In the digital age, technology is omnipresent. People clutch ever-smaller, ever-faster gadgets. At the same time, it doesn't seem like the U.S. actually manufactures much anymore.
But the technological transformation of society is nothing new; a vast range of technologies that we now take for granted has shaped our culture for a long time. The Madison Museum of Contemporary Art examines themes of industrialization, technology and our relationship with urban and rural environments in two related shows, "The Industrial Modern" (through Sept. 4) and "Picturing Technology: Land and Machine" (through Aug. 21).
Modes of transportation - and the commerce they enable - figure prominently in both shows. We see images of subways, railroads, waterways, streets. In Donald Shaw MacLaughlin's 1910 etching, The Pool of London, included in "The Industrial Modern," we see the River Thames clogged with dinghies and other kinds of boats. The iconic Tower Bridge is obscured in the background - MacLaughlin's composition makes it clear this is working London, not the picturesque city of tourist postcards.
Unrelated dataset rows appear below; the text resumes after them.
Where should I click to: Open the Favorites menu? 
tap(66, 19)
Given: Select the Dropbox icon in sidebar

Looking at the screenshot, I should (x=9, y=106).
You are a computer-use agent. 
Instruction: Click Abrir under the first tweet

Men of Steel, a 1941 etching by American artist Samuel L. Margolies, celebrates the gravity-defying construction workers who built major cities. From their lofty, dangerous perch on a suspended I-beam, two men are immersed in their work. Because their heads are down, they become faceless yet heroic Everymen. Margolies' sharply geometric composition highlights the rigid lines of skyscrapers and the grid of streets down below.
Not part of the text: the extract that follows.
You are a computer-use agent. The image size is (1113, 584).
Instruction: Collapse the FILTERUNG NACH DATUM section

While "The Industrial Modern" focuses on city life mostly through prints and photographs by American and European artists, including major names like Fernand Léger and Berenice Abbott, "Picturing Technology" casts a wider net in terms of mediums and conceptual approaches to the subject.
Some of the most appealing images include O. Winston Link's crisp black-and-white photos from 1957 of steam locomotives in rural areas at night. Link's photographs are visually striking, and they are a testament to the nostalgia evoked by older technologies.
Last Light by Richard Florsheim, a 1976 color lithograph, is arresting. Distilled into a palette of black, gray and orangey-red, the print captures that fleeting time just as the sun is going down and the lights of cars and cities become visible from above (Florsheim employs a hovering, bird's-eye view).
There are numerous images of farm life, including photo series by Archie Lieberman and Thomas Frederick Arndt. Arndt's 1985 Interior, the Sellner Home, Sleepy Eye, Minnesota juxtaposes the mythology and the reality of rural life. In a typical living room, a man naps on the couch in the glow of a TV. The room is decorated with old pistols, an antique yoke, figurines of Native Americans and other items suggesting a romantic attachment to U.S. history that seems off-kilter with the banality of the scene.
Works in the exhibition both celebrate technology and its abilities to help us travel, communicate and work, and critique the mixed blessings and outright danger technology often brings.
At times, the theme is interpreted so broadly that "Picturing Technology" begins to lose a bit of its focus, but this is still an excellent chance to see a wide range of work from MMoCA's permanent collection.